Financial or economic data often has regime changes - periods of low volatility followed by high volatility.

In [None]:
def regime_switching(size, rng):
    """Alternating regimes of low and high volatility."""
    values = np.zeros(size)
    regime_length = 50
    
    for i in range(0, size, regime_length):
        end = min(i + regime_length, size)
        segment_size = end - i
        
        # Alternate between calm and volatile regimes
        if (i // regime_length) % 2 == 0:
            # Calm regime: low volatility around 100
            values[i:end] = rng.normal(100, 5, size=segment_size)
        else:
            # Volatile regime: high volatility around 100
            values[i:end] = rng.normal(100, 25, size=segment_size)
    
    return values


sim = TimeSeriesSimulator(
    length=300,
    distribution=regime_switching,
    seed=42,
)

df = sim.simulate()

fig, ax = plt.subplots(figsize=(12, 4))
ax.plot(df['ds'], df['y'], alpha=0.8)

# Shade the volatile regimes
for i in range(1, 6, 2):
    start_idx = i * 50
    end_idx = min((i + 1) * 50, 300)
    if start_idx < 300:
        ax.axvspan(df['ds'].iloc[start_idx], df['ds'].iloc[min(end_idx-1, 299)], 
                   alpha=0.2, color='red', label='High volatility' if i == 1 else '')

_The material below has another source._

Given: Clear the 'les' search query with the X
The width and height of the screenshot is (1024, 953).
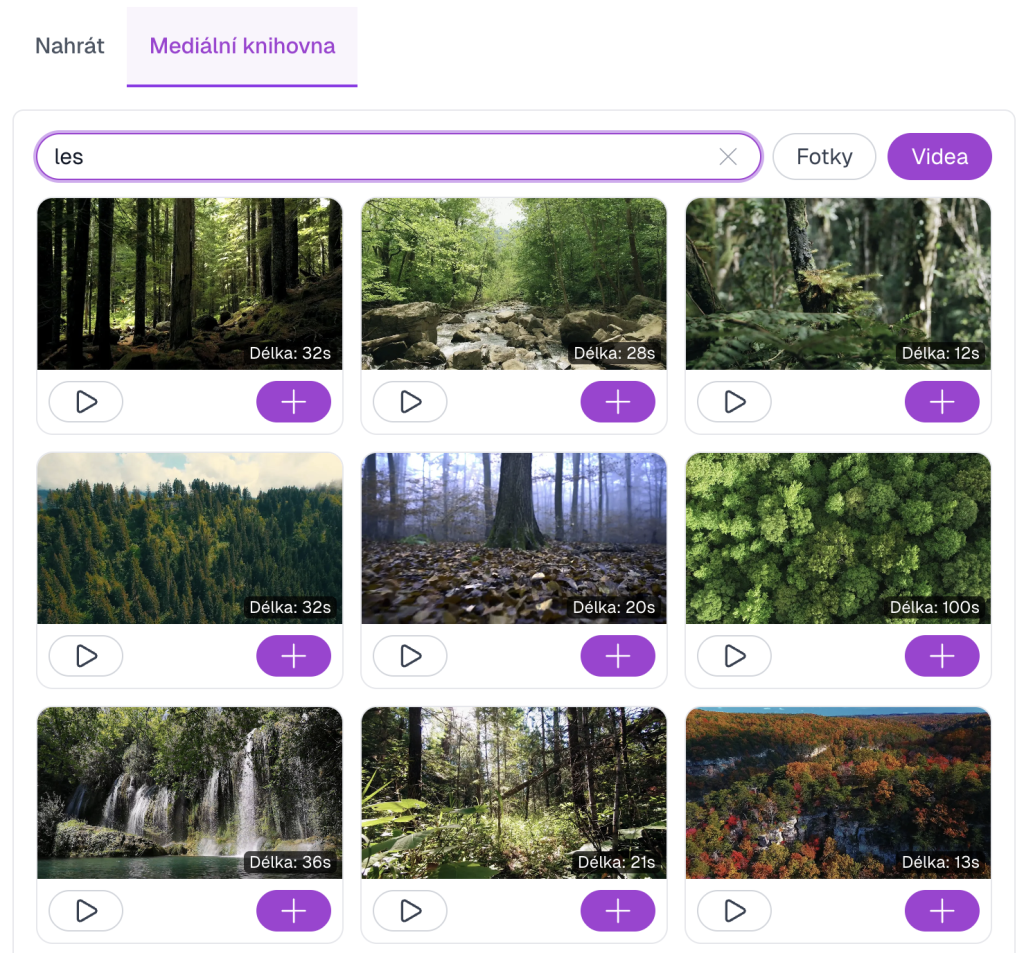Looking at the screenshot, I should coord(729,156).
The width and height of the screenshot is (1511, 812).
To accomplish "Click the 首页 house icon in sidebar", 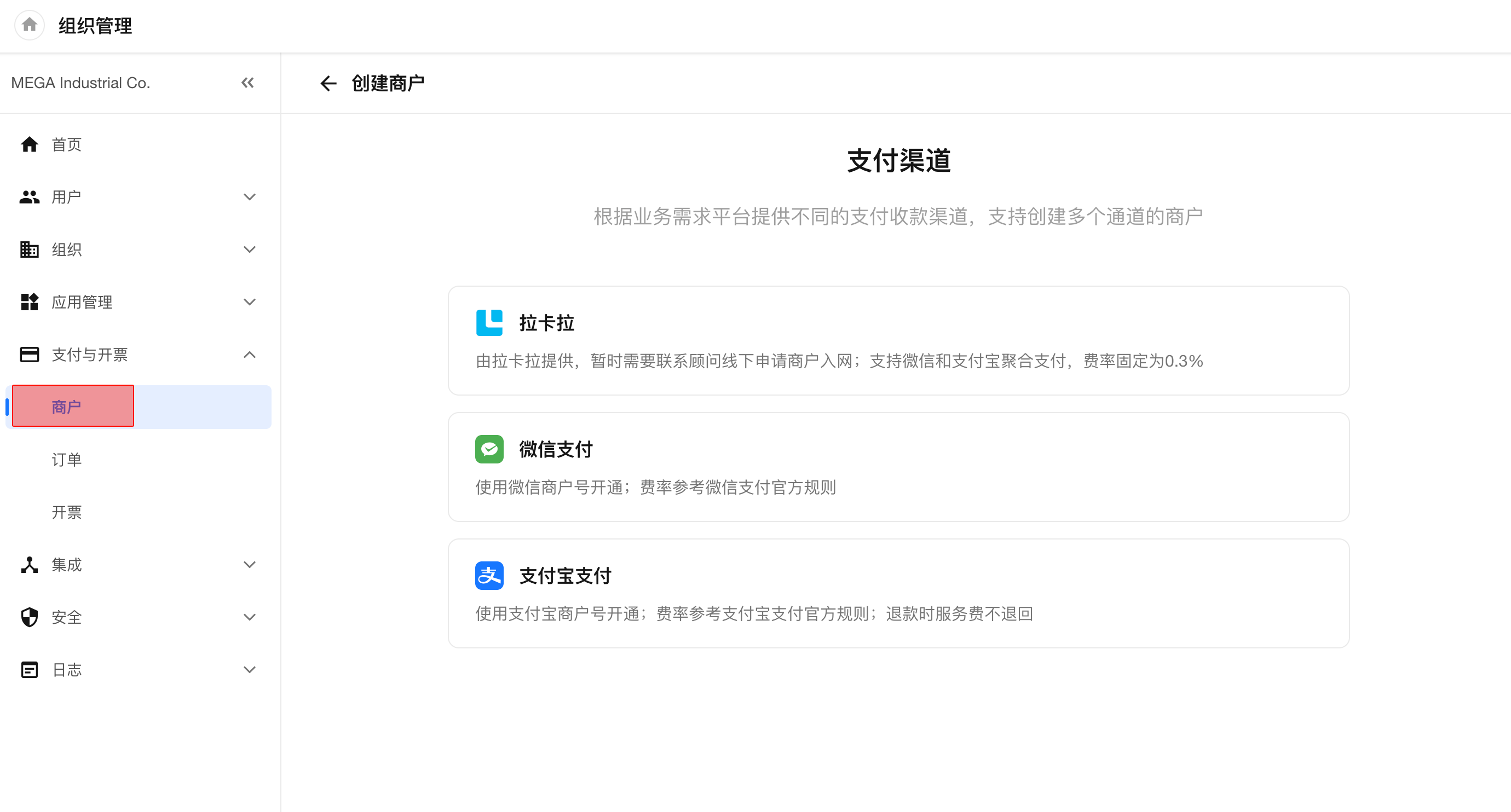I will (x=30, y=144).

ax.set_title('Regime Switching: Alternating Calm and Volatile Periods')
ax.legend()
plt.tight_layout()
plt.show()

## Integration with StatsForecast

The output is directly compatible with `StatsForecast`. Here's a complete example of generating synthetic data and evaluating models:

In [None]:
# Generate data for multiple series
sim = TimeSeriesSimulator(
    length=120,  # 120 days
    distribution=demand_with_spikes,
    trend="linear",
    trend_params={"slope": 0.1},
    seasonality=7,
    seasonality_strength=8.0,
    seed=42,
)

df = sim.simulate(n_series=5)
print(f"Generated {df['unique_id'].nunique()} series")
print(f"Date range: {df['ds'].min()} to {df['ds'].max()}")
df.head()

In [None]:
# This data is ready for StatsForecast
# from statsforecast import StatsForecast
# from statsforecast.models import AutoARIMA, SeasonalNaive
#
# sf = StatsForecast(
#     models=[AutoARIMA(season_length=7), SeasonalNaive(season_length=7)],
#     freq='D',
# )
#
# # Split train/test
# train = df[df['ds'] < '2020-04-01']
# test = df[df['ds'] >= '2020-04-01']
#
# # Fit and forecast
# sf.fit(train)
# forecasts = sf.predict(h=30)
#
# # Evaluate
# from utilsforecast.evaluation import evaluate
# from utilsforecast.losses import mae, rmse
# results = evaluate(forecasts.merge(test, on=['unique_id', 'ds']), metrics=[mae, rmse])

## Summary

`TimeSeriesSimulator` enables systematic model evaluation by generating synthetic data with:

| Feature | Options |
|---------|--------|
| **Distribution** | 7 built-in + any custom callable |
| **Trend** | linear, quadratic, exponential, custom |
| **Seasonality** | Single or multiple periods |
| **Noise** | Additional Gaussian noise |
| **Output** | StatsForecast-compatible DataFrame |

**Key insight:** The custom callable interface lets you model domain-specific behaviors (promotional spikes, regime changes, bimodal segments) that don't fit standard distributions. This makes your model benchmarking more realistic and actionable.